_TASK PROMPT_: All lines below must be repeated exactly, with the pictures omitted.

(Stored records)
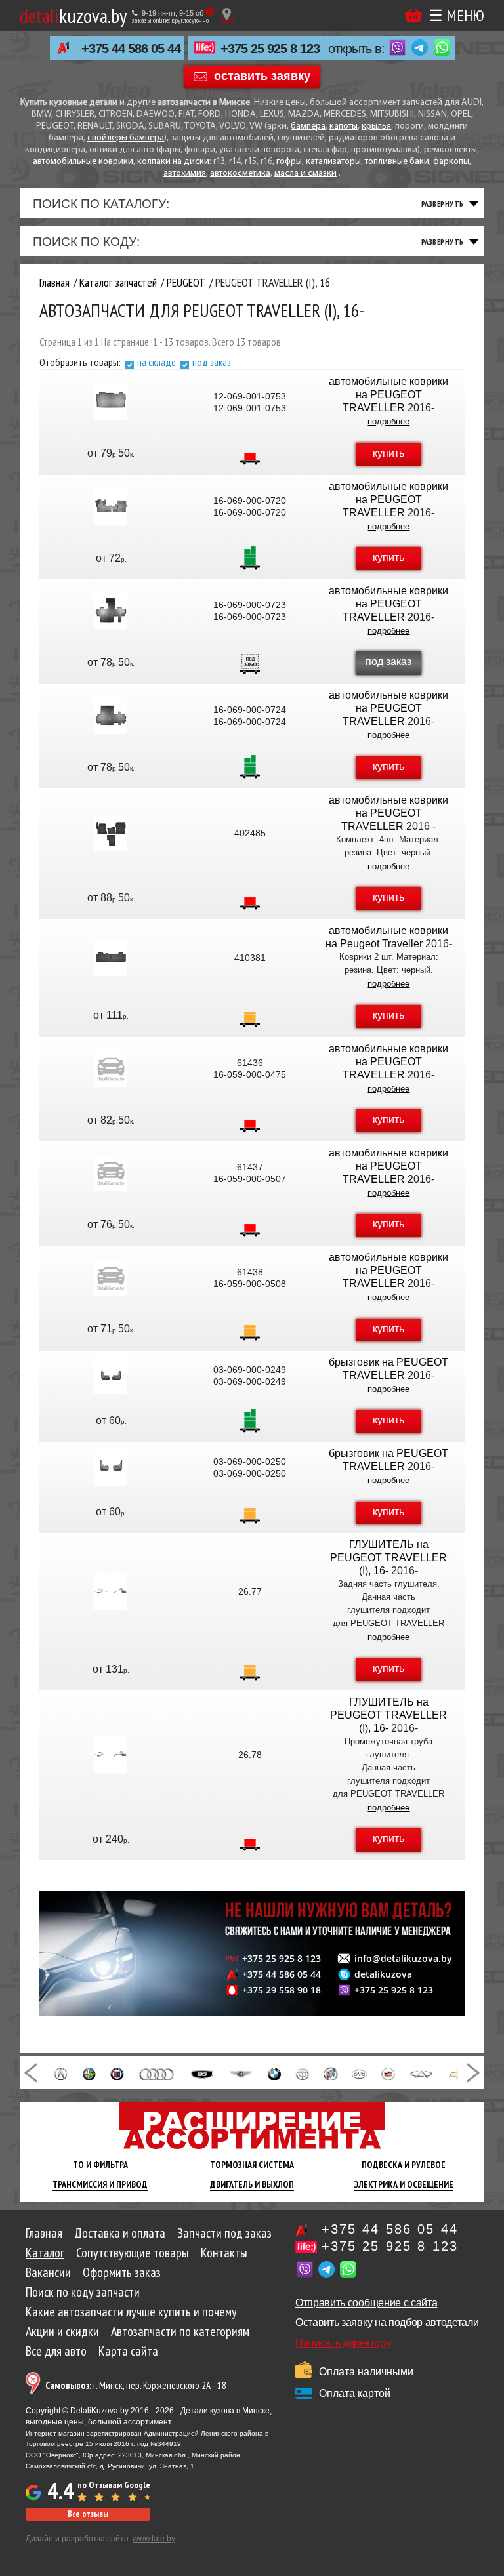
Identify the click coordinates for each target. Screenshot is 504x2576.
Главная (44, 2232)
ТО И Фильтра (100, 2165)
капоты (343, 126)
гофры (289, 162)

_REPLY_:
Identify the click coordinates for each target. Screenshot is 504x2576.
Главная (44, 2232)
ТО И Фильтра (100, 2165)
капоты (343, 126)
гофры (289, 162)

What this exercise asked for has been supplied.